When I’m passionate about something, I give it my absolute all.
This experience made me realize that all of my self-confidence came from jobs that made me feel happy. Now, I have to find a way to do that for myself while I struggle with being a full-time patient.
It’s difficult when you feel as though your entire life is on hold, only to deal with several things that are out of your control. I try not to compare myself to others (especially able-bodied individuals), but it’s hard not to long for the simple things that others tend to take for granted.

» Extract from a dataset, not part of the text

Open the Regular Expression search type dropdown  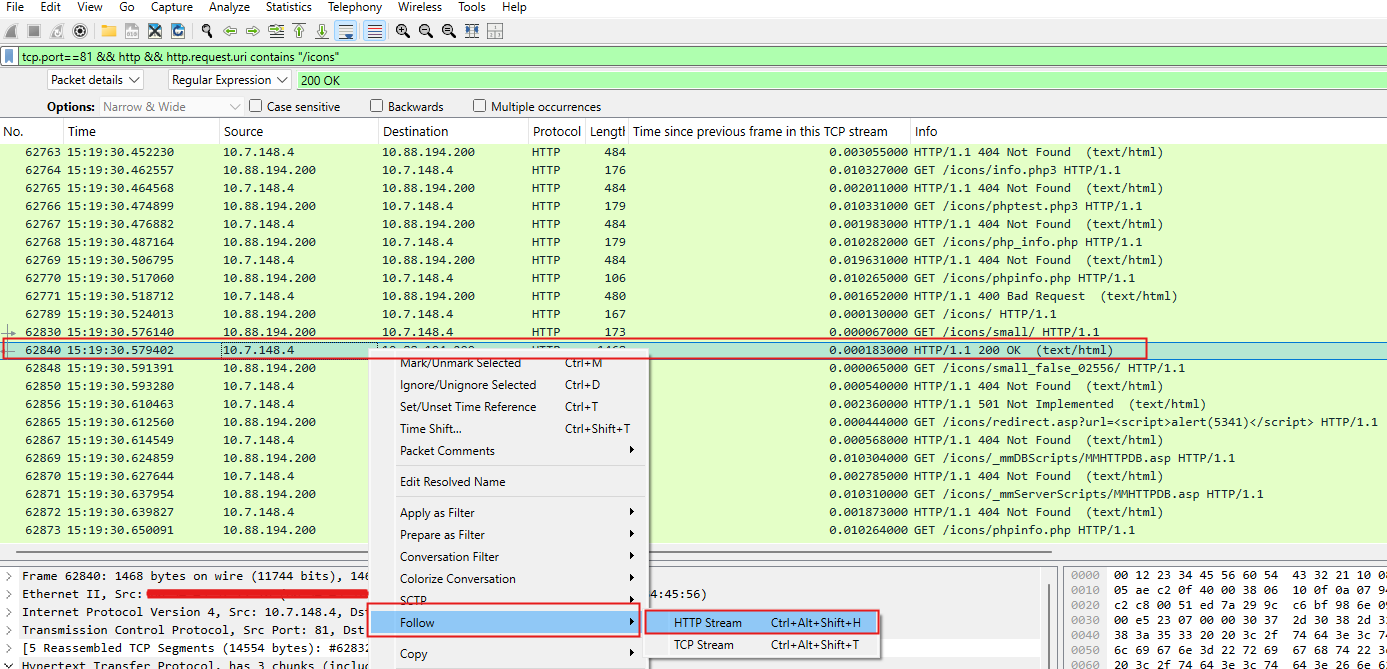[229, 80]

If I could be granted just one wish, it would be to wake up pain-free and able to return to my job and work one full week with no issues. But, I have to accept the fact that’s no longer my reality and for someone as driven and previously active as myself, it’s been a hard pill to swallow.
The one thing I’ve learned from all of this? As a full-time patient or person with a chronic illness, it’s important to watch your internal dialogue.
I now realize that I’ve been an absolute bully to myself, but I’m learning to make peace and working on rewiring my brain. Being sick has shown me how much I desperately need to love myself — the self that I thought I did love.
With that being said, I’ve decided that my sense of purpose is to be my own best friend and to continue to advocate for myself and others who suffer from chronic illnesses and disease.